— Word and element location listing —
────────────────────

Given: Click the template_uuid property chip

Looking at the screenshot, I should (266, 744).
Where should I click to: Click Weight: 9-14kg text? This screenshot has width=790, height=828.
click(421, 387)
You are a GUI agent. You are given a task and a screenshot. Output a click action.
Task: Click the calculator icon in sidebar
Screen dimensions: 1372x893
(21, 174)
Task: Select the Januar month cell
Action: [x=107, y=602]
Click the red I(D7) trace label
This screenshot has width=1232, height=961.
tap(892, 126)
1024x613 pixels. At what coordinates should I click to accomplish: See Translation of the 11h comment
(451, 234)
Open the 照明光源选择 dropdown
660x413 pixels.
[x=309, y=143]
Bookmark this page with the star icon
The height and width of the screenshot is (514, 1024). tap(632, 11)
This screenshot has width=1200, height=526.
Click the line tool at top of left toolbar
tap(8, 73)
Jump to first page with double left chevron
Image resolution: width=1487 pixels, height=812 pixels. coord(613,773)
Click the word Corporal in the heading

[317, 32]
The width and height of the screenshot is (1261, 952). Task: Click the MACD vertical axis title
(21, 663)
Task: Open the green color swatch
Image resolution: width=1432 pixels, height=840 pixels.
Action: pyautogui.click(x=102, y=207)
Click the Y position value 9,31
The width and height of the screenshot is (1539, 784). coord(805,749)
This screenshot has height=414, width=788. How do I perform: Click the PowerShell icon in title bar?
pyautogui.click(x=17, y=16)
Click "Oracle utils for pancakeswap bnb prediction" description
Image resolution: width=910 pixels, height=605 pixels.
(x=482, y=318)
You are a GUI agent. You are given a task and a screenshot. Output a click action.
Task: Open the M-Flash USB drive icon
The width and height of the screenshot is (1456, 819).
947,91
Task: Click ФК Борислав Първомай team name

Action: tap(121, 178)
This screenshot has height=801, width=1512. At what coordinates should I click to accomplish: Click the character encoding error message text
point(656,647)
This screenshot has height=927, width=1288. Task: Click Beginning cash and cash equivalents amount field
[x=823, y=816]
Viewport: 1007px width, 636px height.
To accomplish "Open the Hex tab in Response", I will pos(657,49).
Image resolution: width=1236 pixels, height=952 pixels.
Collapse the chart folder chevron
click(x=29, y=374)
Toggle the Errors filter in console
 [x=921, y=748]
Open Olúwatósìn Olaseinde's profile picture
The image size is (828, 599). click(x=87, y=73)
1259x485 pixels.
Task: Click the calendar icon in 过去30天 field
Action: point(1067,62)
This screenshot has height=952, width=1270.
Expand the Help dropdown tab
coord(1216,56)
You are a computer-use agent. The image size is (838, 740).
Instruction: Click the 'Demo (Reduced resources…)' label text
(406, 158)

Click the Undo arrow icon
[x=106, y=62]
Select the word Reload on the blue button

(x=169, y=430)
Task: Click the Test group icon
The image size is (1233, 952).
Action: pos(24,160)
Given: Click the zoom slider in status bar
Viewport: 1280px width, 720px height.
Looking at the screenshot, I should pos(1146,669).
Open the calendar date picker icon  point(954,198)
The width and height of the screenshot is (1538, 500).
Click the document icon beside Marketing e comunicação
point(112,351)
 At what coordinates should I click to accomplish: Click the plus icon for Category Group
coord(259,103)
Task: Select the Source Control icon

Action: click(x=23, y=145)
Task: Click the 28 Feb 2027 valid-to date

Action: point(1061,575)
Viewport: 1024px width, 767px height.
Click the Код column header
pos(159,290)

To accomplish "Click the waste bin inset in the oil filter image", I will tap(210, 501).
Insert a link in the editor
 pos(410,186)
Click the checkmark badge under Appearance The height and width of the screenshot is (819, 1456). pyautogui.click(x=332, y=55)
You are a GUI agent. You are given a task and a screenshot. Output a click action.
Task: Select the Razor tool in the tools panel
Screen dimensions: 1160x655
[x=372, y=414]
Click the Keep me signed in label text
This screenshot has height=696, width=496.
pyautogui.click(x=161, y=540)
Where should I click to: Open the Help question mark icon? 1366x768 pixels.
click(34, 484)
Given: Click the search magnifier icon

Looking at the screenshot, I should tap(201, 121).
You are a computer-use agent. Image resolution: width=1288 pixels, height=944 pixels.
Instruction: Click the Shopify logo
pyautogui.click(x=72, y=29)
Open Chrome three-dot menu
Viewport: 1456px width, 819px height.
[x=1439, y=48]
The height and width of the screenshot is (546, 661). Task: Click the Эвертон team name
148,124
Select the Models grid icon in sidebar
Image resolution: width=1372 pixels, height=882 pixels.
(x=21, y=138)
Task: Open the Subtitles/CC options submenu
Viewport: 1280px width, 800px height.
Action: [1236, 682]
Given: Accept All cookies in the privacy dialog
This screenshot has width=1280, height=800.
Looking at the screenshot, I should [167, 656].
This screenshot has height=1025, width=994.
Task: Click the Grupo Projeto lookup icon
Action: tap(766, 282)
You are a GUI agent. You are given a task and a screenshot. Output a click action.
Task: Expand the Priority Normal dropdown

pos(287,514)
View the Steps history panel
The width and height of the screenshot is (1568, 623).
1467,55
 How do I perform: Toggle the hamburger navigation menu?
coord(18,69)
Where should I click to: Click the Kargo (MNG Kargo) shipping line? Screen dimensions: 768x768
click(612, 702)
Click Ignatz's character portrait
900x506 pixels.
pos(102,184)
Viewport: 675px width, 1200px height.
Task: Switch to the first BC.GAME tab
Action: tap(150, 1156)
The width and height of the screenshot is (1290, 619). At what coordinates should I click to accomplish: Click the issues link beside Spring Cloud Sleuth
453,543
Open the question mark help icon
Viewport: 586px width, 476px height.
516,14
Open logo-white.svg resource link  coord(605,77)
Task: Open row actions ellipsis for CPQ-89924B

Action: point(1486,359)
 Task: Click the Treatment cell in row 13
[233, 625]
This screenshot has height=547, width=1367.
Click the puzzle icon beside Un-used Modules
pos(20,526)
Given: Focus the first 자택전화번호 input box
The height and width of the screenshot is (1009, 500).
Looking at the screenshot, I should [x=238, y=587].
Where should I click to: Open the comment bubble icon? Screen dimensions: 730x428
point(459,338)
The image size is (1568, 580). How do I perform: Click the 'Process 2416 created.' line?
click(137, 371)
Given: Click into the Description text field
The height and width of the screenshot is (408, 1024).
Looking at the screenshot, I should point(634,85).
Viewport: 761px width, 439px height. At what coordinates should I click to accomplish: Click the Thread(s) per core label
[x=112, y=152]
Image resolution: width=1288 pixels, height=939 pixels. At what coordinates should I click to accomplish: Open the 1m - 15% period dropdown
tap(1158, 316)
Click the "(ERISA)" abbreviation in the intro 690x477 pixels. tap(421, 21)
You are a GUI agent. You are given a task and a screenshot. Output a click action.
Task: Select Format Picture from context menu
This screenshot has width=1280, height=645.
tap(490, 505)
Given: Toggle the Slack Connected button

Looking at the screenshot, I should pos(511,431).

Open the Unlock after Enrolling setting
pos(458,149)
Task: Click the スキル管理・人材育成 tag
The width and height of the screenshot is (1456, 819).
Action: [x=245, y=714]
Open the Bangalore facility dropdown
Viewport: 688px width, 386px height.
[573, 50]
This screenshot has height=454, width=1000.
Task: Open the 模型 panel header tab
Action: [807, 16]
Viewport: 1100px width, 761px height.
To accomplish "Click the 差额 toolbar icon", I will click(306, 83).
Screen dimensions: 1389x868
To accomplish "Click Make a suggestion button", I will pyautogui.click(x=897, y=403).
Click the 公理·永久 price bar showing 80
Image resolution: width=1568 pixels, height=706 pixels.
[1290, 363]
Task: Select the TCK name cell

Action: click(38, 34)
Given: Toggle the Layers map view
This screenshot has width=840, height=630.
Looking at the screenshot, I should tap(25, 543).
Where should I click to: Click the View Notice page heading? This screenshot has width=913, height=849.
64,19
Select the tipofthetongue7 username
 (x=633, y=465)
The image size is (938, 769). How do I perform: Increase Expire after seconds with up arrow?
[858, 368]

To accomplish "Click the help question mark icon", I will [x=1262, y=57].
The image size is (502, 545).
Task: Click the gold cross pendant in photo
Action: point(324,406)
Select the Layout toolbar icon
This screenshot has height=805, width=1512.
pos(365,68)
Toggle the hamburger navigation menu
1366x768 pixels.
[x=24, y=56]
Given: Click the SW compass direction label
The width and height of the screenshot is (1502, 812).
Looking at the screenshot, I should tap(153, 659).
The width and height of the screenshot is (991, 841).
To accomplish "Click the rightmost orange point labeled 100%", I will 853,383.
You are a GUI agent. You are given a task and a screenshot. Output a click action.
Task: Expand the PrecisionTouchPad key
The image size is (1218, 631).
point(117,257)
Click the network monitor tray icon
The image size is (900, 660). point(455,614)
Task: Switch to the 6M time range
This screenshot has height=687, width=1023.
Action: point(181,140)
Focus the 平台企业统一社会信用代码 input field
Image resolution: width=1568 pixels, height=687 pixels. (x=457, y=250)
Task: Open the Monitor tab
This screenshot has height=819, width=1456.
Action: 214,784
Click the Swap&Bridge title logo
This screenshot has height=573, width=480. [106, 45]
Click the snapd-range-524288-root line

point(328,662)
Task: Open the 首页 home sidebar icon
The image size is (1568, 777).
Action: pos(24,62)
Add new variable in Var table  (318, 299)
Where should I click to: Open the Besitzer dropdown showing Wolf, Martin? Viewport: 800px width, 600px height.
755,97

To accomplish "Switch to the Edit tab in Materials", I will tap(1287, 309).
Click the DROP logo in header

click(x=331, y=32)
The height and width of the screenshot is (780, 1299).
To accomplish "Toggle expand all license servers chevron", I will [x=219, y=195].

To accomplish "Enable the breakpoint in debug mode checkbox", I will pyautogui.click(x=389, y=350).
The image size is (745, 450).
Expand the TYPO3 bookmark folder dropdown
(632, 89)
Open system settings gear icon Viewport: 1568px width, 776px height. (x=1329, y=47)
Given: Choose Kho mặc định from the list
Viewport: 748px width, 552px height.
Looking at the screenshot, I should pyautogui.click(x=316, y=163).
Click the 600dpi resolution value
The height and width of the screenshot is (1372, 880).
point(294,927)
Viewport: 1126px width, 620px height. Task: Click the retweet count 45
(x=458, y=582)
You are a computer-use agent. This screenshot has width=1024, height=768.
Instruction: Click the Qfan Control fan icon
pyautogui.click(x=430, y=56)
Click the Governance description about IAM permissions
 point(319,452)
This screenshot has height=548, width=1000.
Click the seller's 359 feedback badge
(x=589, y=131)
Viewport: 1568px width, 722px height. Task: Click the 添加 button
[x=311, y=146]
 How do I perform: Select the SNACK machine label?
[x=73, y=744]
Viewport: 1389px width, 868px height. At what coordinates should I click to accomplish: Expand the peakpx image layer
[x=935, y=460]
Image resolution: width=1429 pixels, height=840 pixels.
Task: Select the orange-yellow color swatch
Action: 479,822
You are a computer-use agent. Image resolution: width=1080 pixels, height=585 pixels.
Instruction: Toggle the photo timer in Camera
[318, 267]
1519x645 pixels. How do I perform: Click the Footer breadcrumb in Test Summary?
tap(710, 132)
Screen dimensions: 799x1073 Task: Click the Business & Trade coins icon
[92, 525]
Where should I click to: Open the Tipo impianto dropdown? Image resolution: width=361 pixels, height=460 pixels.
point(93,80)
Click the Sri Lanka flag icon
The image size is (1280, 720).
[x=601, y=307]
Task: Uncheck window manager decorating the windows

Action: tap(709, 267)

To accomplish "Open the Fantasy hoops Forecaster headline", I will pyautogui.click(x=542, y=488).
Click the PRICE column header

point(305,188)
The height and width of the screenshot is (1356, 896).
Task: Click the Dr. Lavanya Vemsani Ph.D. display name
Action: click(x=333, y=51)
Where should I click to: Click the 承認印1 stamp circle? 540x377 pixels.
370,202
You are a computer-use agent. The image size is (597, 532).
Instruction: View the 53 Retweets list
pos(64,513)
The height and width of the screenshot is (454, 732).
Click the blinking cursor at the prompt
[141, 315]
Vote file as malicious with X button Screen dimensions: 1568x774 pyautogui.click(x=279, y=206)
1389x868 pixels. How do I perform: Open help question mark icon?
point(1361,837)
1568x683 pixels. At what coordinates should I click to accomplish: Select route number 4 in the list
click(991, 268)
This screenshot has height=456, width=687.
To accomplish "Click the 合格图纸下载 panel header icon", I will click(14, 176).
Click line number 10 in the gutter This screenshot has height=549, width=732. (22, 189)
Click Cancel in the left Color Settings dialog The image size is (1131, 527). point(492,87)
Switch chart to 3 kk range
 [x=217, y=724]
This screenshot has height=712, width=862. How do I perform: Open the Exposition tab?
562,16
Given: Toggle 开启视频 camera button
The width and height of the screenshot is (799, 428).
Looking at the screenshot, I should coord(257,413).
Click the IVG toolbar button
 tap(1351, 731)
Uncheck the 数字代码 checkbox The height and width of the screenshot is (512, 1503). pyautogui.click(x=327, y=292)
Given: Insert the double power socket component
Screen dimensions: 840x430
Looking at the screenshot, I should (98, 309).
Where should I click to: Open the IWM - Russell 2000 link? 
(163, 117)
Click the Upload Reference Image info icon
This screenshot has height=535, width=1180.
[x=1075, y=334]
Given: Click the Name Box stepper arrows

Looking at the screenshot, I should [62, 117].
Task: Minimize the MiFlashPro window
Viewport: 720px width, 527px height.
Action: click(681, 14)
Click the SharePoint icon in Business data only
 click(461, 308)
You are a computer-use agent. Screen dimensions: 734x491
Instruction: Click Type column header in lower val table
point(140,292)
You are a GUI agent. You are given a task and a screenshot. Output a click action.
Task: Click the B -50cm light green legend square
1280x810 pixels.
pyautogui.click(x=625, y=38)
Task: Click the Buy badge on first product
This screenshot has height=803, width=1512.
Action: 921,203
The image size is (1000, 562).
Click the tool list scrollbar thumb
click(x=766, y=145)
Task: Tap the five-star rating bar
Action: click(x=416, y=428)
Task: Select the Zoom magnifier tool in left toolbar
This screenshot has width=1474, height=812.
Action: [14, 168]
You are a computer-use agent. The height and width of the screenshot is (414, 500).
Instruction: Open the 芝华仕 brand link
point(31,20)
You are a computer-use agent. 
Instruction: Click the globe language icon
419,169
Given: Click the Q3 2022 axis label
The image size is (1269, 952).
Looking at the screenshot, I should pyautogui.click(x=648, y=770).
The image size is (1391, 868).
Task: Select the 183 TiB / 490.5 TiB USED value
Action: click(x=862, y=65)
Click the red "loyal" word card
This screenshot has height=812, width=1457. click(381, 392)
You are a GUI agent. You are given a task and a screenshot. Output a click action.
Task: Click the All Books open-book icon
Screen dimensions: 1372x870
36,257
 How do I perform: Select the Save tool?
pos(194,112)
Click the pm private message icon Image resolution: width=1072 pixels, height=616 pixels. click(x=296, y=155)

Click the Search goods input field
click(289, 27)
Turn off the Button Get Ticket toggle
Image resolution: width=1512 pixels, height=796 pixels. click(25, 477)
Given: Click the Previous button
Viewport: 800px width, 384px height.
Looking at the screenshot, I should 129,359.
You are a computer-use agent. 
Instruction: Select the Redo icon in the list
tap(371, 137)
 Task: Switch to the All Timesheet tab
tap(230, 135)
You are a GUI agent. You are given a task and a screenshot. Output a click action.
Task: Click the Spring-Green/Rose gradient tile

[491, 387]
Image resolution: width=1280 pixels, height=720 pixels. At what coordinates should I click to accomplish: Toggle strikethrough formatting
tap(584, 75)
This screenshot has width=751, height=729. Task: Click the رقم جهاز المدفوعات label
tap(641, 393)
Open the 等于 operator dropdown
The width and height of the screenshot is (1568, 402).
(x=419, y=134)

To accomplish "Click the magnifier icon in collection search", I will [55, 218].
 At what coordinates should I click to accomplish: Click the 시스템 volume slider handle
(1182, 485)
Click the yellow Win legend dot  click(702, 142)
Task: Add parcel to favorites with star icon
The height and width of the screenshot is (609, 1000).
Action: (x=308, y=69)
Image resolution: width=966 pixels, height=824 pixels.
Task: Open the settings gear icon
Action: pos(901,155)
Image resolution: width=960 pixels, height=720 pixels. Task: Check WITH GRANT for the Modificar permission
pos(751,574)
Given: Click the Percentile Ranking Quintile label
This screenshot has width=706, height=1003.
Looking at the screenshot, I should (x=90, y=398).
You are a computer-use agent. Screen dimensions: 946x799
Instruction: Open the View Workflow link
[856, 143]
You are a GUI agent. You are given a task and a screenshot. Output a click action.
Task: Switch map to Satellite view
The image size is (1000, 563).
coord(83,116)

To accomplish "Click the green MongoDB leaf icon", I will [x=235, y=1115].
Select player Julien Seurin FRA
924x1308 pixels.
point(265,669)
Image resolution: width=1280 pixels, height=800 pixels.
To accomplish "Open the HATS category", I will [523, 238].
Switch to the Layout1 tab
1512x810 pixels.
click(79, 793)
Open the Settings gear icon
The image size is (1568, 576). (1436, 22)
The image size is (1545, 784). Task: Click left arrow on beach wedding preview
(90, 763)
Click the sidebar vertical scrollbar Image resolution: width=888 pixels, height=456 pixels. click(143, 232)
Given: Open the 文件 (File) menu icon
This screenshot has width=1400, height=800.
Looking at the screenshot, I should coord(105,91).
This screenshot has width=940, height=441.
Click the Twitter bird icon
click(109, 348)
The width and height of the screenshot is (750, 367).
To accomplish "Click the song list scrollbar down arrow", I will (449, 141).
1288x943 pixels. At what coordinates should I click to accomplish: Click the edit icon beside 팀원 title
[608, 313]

────────────────────

— Problem to work on —
Rewrite the listing from the line with "Viewport: 761px width, 439px" up to and including the line with "pixels. tap(421, 21)", swapping "label" for "text" and keeping everything else the same.

— Written answer —
Viewport: 761px width, 439px height. At what coordinates should I click to accomplish: Click the Thread(s) per core text
[x=112, y=152]
Image resolution: width=1288 pixels, height=939 pixels. At what coordinates should I click to accomplish: Open the 1m - 15% period dropdown
tap(1158, 316)
Click the "(ERISA)" abbreviation in the intro 690x477 pixels. tap(421, 21)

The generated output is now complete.